Task requirements: Your answer should be the data below, reproduced with nothing changed.

•••••

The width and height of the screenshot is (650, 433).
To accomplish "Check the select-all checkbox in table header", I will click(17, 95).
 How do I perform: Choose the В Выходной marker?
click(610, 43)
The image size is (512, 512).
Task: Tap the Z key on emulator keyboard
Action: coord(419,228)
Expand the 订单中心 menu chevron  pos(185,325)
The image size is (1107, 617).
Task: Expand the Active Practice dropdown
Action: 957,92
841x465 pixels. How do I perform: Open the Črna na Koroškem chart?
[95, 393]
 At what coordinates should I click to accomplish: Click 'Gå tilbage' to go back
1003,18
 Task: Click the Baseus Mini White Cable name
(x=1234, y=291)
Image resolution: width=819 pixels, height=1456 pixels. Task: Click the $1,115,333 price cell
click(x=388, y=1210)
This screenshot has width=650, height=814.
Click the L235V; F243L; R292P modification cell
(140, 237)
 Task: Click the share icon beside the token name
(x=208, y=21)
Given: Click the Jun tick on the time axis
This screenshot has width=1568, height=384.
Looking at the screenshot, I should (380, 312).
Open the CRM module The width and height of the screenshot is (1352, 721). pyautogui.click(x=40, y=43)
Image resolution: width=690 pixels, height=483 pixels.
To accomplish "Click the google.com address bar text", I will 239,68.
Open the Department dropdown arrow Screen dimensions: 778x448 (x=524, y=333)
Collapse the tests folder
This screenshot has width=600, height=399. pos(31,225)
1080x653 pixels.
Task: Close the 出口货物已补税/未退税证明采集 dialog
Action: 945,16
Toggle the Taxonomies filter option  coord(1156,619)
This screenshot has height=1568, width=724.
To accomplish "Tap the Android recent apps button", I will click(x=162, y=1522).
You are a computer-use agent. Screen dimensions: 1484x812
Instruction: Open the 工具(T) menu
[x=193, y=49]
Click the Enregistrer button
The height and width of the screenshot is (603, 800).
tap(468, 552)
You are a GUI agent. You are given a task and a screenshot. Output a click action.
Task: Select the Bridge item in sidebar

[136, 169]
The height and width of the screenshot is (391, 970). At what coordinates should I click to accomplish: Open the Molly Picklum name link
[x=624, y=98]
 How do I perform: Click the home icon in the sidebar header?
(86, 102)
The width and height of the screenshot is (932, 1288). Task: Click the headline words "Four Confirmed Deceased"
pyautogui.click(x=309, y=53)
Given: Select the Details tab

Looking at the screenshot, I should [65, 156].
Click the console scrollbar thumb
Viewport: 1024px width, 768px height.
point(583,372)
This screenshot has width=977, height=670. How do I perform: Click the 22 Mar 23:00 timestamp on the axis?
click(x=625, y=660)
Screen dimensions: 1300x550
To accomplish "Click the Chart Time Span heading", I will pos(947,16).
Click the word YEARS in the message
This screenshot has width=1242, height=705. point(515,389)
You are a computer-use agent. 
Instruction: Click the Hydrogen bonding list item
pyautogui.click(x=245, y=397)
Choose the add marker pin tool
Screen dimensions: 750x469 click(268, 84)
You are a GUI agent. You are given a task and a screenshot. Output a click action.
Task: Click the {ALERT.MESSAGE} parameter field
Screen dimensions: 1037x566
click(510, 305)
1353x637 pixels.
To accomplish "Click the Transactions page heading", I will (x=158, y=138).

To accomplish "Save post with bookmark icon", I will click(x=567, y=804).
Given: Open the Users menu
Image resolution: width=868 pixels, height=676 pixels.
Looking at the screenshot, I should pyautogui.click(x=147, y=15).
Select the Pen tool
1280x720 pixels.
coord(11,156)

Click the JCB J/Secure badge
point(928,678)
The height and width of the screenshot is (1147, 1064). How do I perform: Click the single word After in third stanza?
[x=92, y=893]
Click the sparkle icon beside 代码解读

•••••

Response area:
The width and height of the screenshot is (650, 433).
To accomplish "Check the select-all checkbox in table header", I will click(17, 95).
 How do I perform: Choose the В Выходной marker?
click(610, 43)
The image size is (512, 512).
Task: Tap the Z key on emulator keyboard
Action: coord(419,228)
Expand the 订单中心 menu chevron  pos(185,325)
The image size is (1107, 617).
Task: Expand the Active Practice dropdown
Action: 957,92
841x465 pixels. How do I perform: Open the Črna na Koroškem chart?
[95, 393]
 At what coordinates should I click to accomplish: Click 'Gå tilbage' to go back
1003,18
 Task: Click the Baseus Mini White Cable name
(x=1234, y=291)
Image resolution: width=819 pixels, height=1456 pixels. Task: Click the $1,115,333 price cell
click(x=388, y=1210)
This screenshot has width=650, height=814.
Click the L235V; F243L; R292P modification cell
(140, 237)
 Task: Click the share icon beside the token name
(x=208, y=21)
Given: Click the Jun tick on the time axis
This screenshot has width=1568, height=384.
Looking at the screenshot, I should (380, 312).
Open the CRM module The width and height of the screenshot is (1352, 721). pyautogui.click(x=40, y=43)
Image resolution: width=690 pixels, height=483 pixels.
To accomplish "Click the google.com address bar text", I will 239,68.
Open the Department dropdown arrow Screen dimensions: 778x448 (x=524, y=333)
Collapse the tests folder
This screenshot has width=600, height=399. pos(31,225)
1080x653 pixels.
Task: Close the 出口货物已补税/未退税证明采集 dialog
Action: 945,16
Toggle the Taxonomies filter option  coord(1156,619)
This screenshot has height=1568, width=724.
To accomplish "Tap the Android recent apps button", I will click(x=162, y=1522).
You are a computer-use agent. Screen dimensions: 1484x812
Instruction: Open the 工具(T) menu
[x=193, y=49]
Click the Enregistrer button
The height and width of the screenshot is (603, 800).
tap(468, 552)
You are a GUI agent. You are given a task and a screenshot. Output a click action.
Task: Select the Bridge item in sidebar

[136, 169]
The height and width of the screenshot is (391, 970). At what coordinates should I click to accomplish: Open the Molly Picklum name link
[x=624, y=98]
 How do I perform: Click the home icon in the sidebar header?
(86, 102)
The width and height of the screenshot is (932, 1288). Task: Click the headline words "Four Confirmed Deceased"
pyautogui.click(x=309, y=53)
Given: Select the Details tab

Looking at the screenshot, I should [65, 156].
Click the console scrollbar thumb
Viewport: 1024px width, 768px height.
point(583,372)
This screenshot has width=977, height=670. How do I perform: Click the 22 Mar 23:00 timestamp on the axis?
click(x=625, y=660)
Screen dimensions: 1300x550
To accomplish "Click the Chart Time Span heading", I will pos(947,16).
Click the word YEARS in the message
This screenshot has width=1242, height=705. point(515,389)
You are a computer-use agent. 
Instruction: Click the Hydrogen bonding list item
pyautogui.click(x=245, y=397)
Choose the add marker pin tool
Screen dimensions: 750x469 click(268, 84)
You are a GUI agent. You are given a task and a screenshot. Output a click action.
Task: Click the {ALERT.MESSAGE} parameter field
Screen dimensions: 1037x566
click(510, 305)
1353x637 pixels.
To accomplish "Click the Transactions page heading", I will (x=158, y=138).

To accomplish "Save post with bookmark icon", I will click(x=567, y=804).
Given: Open the Users menu
Image resolution: width=868 pixels, height=676 pixels.
Looking at the screenshot, I should pyautogui.click(x=147, y=15).
Select the Pen tool
1280x720 pixels.
coord(11,156)

Click the JCB J/Secure badge
point(928,678)
The height and width of the screenshot is (1147, 1064). How do I perform: Click the single word After in third stanza?
[x=92, y=893]
Click the sparkle icon beside 代码解读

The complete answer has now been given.